OBJECTIF: Selon l'extrait de page, en quelle année Estelle Hanania a-t-elle obtenu son diplôme de l'École des Beaux-Arts de Paris ?

Les transformations physiques du corps sont un sujet inépuisable d’inspiration pour Estelle Hanania. Avec l’exposition It’s Alive !, la photographe revient sur 10 ans de collaboration avec la metteure en scène et chorégraphe Gisèle Vienne et s’interroge ainsi sur les mécanismes qui façonnent l’identité. Dans un monde ultra-connecté où la perception du réel est mise à mal et les besoins d’expression renforcés, la réflexion quasi-spirituelle qu’offrent ces images est d’autant plus bienvenue… Portrait en 6 points.

L’étude des transformations physiques
Diplômée de l’Ecole des Beaux Arts de Paris en 2007, Estelle Hanania choisit la photographie comme moyen d’expression et s’intéresse très tôt à ce qui constitue l’identité en donnant une place centrale à la figure humaine. Des séries présentant sa rencontre avec des jeunes hommes travestis en femmes (drag queens) lors de son passage à Java ou encore un jeune ventriloque durant son voyage avec Gisèle Vienne aux Etats-Unis témoignent de l’intérêt qu’elle porte aux transformations du corps.

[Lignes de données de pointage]
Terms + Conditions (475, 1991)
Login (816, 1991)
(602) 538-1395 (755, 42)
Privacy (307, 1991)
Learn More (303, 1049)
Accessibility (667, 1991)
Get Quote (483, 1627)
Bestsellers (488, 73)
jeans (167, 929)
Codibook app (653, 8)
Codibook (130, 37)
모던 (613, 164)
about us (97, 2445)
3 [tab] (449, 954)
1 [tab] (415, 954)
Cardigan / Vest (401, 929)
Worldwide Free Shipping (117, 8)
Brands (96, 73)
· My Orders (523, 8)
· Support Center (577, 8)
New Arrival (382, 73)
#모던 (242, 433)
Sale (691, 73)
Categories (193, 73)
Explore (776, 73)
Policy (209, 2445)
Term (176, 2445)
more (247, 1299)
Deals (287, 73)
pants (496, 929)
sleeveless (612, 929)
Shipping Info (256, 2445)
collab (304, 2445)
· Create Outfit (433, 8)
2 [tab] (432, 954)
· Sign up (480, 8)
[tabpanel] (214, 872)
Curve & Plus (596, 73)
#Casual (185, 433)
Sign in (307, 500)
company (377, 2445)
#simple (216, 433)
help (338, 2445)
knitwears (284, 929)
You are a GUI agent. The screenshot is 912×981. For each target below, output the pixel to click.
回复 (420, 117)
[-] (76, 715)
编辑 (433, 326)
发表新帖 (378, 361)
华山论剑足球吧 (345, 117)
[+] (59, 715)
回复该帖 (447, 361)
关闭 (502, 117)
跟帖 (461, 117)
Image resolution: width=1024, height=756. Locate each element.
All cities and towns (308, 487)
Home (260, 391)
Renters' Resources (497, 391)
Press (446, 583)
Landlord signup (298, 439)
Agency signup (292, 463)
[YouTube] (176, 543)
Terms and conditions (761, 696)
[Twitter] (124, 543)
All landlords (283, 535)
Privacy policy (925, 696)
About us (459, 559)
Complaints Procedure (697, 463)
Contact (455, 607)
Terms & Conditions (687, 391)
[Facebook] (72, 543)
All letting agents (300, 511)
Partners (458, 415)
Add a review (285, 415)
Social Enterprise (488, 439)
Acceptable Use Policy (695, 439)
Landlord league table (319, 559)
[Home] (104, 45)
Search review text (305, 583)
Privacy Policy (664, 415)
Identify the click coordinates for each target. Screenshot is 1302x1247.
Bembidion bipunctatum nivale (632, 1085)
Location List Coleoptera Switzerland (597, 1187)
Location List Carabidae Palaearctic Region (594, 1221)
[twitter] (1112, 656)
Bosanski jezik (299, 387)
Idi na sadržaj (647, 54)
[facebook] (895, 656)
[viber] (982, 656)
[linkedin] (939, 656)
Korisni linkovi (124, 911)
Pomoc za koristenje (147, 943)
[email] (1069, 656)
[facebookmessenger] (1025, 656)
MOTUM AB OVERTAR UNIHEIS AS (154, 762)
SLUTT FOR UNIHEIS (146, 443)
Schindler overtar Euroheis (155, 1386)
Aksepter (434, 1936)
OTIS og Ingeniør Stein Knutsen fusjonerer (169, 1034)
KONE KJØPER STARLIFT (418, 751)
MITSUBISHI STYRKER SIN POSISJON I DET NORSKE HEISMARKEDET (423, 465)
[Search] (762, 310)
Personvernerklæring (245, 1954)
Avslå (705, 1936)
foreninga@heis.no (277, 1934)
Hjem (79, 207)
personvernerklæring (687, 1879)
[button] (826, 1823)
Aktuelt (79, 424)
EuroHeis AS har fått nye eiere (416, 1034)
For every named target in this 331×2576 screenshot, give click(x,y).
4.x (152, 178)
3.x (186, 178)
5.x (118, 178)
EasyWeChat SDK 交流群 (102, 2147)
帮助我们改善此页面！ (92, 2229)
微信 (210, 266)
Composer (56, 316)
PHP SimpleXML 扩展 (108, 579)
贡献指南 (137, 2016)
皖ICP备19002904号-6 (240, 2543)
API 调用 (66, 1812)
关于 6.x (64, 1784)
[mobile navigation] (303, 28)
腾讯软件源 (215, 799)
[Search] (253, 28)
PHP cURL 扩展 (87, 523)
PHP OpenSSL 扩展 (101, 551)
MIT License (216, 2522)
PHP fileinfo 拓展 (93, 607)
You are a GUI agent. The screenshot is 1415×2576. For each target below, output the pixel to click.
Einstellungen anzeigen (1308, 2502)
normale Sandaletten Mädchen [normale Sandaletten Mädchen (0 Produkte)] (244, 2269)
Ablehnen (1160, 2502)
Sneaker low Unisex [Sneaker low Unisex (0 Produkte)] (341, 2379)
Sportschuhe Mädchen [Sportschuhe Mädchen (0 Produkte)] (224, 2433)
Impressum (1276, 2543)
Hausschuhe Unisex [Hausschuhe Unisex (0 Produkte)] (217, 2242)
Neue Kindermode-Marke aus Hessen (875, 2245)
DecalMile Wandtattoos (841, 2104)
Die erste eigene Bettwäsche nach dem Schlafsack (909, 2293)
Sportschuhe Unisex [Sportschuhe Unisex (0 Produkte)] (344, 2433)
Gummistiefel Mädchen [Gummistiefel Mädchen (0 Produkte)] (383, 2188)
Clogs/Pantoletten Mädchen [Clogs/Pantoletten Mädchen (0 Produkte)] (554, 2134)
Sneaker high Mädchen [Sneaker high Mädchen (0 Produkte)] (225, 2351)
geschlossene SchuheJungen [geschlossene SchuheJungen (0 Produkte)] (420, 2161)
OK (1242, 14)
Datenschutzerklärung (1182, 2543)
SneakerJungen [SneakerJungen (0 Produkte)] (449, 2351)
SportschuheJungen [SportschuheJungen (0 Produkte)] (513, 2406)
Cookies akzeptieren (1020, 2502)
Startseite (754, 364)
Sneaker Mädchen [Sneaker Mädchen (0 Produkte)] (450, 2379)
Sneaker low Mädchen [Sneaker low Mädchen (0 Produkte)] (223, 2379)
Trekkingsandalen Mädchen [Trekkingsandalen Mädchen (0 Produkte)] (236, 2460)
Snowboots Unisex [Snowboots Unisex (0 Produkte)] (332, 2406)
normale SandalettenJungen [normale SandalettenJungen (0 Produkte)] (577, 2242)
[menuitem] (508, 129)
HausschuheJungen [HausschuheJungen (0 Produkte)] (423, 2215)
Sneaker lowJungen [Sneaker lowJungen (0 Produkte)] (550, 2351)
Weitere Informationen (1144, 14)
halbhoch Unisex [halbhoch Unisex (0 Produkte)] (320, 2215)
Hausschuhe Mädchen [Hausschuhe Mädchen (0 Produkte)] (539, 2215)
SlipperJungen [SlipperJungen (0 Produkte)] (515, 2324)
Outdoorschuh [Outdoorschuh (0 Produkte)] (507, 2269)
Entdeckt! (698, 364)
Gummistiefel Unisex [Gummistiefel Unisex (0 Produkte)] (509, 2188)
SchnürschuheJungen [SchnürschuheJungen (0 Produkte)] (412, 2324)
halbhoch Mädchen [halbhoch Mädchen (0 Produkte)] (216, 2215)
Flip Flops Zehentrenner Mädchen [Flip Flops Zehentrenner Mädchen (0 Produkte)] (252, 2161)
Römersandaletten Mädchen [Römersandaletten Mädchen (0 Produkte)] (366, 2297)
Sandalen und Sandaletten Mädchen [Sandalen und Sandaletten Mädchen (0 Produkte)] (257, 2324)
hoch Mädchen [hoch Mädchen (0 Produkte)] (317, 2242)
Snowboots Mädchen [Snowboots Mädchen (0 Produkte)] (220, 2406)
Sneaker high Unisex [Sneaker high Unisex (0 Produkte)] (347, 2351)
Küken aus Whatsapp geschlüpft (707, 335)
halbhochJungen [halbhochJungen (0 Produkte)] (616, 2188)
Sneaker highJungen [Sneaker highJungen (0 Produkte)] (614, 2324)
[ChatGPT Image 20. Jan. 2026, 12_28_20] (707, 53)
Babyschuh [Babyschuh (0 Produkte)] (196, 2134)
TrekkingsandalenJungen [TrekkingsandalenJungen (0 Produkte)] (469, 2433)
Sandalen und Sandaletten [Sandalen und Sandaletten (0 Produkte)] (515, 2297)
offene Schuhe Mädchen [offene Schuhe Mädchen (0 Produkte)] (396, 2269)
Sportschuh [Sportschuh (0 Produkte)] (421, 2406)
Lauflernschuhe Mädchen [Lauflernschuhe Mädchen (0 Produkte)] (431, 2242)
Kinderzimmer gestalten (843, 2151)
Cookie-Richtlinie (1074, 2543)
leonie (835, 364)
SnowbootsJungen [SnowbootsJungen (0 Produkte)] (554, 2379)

RÉPONSE ATTENDUE: En 2007.